[Registros de posiciones objetivo]
————————
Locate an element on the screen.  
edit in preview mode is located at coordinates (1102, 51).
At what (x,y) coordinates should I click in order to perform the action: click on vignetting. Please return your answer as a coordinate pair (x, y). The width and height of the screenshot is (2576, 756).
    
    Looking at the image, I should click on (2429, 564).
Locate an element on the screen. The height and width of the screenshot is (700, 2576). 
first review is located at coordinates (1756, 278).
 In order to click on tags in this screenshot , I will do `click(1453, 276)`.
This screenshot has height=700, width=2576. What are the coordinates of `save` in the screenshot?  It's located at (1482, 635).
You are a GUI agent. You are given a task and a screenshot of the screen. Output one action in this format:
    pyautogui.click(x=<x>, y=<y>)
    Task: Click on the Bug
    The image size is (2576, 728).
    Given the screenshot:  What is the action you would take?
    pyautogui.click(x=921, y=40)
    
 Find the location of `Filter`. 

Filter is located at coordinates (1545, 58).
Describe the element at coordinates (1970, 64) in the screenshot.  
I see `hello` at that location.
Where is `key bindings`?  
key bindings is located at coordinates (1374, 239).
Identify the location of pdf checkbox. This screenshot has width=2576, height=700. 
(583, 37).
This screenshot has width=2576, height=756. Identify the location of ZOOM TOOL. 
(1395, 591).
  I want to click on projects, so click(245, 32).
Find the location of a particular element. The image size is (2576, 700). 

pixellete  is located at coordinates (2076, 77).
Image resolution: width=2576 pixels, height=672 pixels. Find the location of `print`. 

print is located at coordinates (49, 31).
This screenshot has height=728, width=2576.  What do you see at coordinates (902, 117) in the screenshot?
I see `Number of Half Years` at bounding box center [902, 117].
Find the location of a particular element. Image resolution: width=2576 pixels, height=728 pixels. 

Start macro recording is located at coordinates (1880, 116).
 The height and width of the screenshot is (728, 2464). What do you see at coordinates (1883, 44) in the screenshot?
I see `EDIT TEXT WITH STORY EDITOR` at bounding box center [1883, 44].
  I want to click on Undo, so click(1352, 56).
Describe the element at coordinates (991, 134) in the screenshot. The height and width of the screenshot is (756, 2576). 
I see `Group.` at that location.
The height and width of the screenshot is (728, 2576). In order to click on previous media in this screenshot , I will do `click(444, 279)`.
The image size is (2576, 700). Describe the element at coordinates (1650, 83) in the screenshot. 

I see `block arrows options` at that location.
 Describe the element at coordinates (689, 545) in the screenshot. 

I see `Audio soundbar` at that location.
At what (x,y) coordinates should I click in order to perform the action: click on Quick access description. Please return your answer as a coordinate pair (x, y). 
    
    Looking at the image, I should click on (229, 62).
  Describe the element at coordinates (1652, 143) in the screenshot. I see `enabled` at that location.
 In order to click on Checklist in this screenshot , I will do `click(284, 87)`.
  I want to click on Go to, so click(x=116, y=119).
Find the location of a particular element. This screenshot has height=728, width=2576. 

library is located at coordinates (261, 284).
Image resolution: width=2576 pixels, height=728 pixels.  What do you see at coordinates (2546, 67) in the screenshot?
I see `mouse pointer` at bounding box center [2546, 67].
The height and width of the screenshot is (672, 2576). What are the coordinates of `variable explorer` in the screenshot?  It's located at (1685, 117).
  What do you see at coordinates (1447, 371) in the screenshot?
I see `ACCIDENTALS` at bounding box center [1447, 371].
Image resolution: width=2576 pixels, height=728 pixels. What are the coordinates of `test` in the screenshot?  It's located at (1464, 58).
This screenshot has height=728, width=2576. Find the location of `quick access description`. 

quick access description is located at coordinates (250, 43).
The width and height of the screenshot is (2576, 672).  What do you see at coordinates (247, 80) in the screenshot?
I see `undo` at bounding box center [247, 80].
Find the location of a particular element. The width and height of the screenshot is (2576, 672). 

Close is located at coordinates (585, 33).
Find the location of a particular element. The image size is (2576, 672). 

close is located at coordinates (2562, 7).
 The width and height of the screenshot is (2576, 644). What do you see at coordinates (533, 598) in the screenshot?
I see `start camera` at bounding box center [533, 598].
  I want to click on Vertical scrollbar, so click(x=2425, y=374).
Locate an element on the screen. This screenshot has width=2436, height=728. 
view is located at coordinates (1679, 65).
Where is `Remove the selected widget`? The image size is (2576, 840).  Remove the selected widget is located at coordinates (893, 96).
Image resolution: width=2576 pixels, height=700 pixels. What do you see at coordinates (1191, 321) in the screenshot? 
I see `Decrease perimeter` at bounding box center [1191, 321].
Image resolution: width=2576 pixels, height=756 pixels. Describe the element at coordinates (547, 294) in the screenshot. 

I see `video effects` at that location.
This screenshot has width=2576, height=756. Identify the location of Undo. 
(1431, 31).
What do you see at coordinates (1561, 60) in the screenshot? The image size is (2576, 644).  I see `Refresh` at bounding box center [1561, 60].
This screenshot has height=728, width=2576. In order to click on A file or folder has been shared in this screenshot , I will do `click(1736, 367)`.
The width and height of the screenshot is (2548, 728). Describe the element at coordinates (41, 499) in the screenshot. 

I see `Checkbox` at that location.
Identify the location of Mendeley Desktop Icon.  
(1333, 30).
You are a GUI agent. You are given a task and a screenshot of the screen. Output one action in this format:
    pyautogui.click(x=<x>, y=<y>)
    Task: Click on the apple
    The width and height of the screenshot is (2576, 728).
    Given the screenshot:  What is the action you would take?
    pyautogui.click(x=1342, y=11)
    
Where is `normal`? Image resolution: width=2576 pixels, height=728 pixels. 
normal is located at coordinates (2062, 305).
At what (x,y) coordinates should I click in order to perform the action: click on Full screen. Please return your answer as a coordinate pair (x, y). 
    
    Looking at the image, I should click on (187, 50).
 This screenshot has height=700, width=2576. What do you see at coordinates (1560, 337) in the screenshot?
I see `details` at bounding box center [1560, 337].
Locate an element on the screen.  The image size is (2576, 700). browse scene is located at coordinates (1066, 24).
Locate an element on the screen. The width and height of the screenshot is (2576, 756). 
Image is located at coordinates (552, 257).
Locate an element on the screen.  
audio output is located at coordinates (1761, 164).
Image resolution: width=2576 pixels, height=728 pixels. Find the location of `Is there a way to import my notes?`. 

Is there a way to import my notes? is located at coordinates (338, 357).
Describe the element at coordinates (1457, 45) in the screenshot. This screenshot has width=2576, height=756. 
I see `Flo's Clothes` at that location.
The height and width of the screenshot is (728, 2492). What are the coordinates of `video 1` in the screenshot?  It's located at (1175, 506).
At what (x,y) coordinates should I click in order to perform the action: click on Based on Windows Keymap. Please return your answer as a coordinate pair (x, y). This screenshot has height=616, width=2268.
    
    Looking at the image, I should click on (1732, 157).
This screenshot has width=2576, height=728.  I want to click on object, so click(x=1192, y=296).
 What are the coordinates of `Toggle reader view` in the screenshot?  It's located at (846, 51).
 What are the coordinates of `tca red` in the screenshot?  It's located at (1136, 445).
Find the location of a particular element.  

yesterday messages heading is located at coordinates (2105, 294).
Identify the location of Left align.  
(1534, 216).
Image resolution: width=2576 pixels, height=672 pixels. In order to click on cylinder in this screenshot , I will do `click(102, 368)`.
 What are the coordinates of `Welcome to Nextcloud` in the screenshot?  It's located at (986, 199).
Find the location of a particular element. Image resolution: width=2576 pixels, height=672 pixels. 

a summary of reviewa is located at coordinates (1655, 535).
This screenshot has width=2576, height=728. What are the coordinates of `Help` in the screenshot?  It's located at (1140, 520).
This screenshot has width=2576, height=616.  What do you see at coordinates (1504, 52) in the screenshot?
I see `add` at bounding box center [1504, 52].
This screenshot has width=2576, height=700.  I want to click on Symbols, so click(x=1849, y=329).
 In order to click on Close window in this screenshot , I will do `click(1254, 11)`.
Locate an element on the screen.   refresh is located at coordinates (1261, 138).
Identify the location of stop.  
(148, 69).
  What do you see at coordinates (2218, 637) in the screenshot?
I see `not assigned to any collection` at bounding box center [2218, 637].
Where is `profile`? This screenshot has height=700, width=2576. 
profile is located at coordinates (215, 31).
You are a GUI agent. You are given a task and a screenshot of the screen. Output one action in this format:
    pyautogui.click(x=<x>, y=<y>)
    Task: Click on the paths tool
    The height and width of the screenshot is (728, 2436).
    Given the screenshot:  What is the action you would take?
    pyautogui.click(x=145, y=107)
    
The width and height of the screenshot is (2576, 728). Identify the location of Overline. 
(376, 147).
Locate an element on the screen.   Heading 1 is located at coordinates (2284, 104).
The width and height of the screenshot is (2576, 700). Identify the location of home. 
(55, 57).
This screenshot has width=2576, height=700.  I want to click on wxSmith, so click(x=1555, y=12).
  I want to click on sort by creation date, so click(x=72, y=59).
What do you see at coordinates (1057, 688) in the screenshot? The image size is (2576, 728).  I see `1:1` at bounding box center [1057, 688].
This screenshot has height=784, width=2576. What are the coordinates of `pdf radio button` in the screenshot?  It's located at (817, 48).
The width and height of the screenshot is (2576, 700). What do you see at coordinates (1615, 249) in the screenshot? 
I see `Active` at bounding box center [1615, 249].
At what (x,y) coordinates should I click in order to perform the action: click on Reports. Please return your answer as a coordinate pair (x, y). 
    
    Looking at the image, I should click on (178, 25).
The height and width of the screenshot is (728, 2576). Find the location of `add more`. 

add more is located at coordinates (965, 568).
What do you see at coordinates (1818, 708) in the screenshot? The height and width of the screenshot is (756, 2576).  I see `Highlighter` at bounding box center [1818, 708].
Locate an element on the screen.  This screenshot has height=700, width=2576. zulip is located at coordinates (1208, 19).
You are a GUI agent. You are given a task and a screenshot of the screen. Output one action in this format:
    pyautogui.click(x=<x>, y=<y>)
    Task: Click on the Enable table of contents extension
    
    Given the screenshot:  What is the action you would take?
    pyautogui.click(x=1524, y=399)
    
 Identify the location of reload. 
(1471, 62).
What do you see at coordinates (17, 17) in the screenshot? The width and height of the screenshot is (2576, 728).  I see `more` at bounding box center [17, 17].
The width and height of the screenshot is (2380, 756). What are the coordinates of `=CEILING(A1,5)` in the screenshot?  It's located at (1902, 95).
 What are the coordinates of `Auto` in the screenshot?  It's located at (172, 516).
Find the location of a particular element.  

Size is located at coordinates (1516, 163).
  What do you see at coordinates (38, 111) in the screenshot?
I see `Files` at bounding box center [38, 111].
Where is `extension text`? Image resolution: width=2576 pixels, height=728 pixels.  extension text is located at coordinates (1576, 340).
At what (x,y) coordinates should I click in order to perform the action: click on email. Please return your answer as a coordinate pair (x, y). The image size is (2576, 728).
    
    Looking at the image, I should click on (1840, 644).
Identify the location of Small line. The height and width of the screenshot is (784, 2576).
————————
* Tarea breve
Organiza en una tabla Markdown con las columnas «N.º» y «Línea» el tramo que empieza en la línea que contiene "coordinates (2284, 104)." y termina en la que contiene "Looking at the image, I should click on (178, 25).", ambas incluidas. Numera cada fila y omite las líneas en blanco.

* Solución propuesta
| N.º | Línea |
|---|---|
| 1 | Locate an element on the screen.   Heading 1 is located at coordinates (2284, 104). |
| 2 | The width and height of the screenshot is (2576, 700). Identify the location of home.  |
| 3 | (55, 57). |
| 4 | This screenshot has width=2576, height=700.  I want to click on wxSmith, so click(x=1555, y=12). |
| 5 |   I want to click on sort by creation date, so click(x=72, y=59). |
| 6 | What do you see at coordinates (1057, 688) in the screenshot? The image size is (2576, 728).  I see `1:1` at bounding box center [1057, 688]. |
| 7 | This screenshot has height=784, width=2576. What are the coordinates of `pdf radio button` in the screenshot?  It's located at (817, 48). |
| 8 | The width and height of the screenshot is (2576, 700). What do you see at coordinates (1615, 249) in the screenshot?  |
| 9 | I see `Active` at bounding box center [1615, 249]. |
| 10 | At what (x,y) coordinates should I click in order to perform the action: click on Reports. Please return your answer as a coordinate pair (x, y).  |
| 11 |     Looking at the image, I should click on (178, 25). |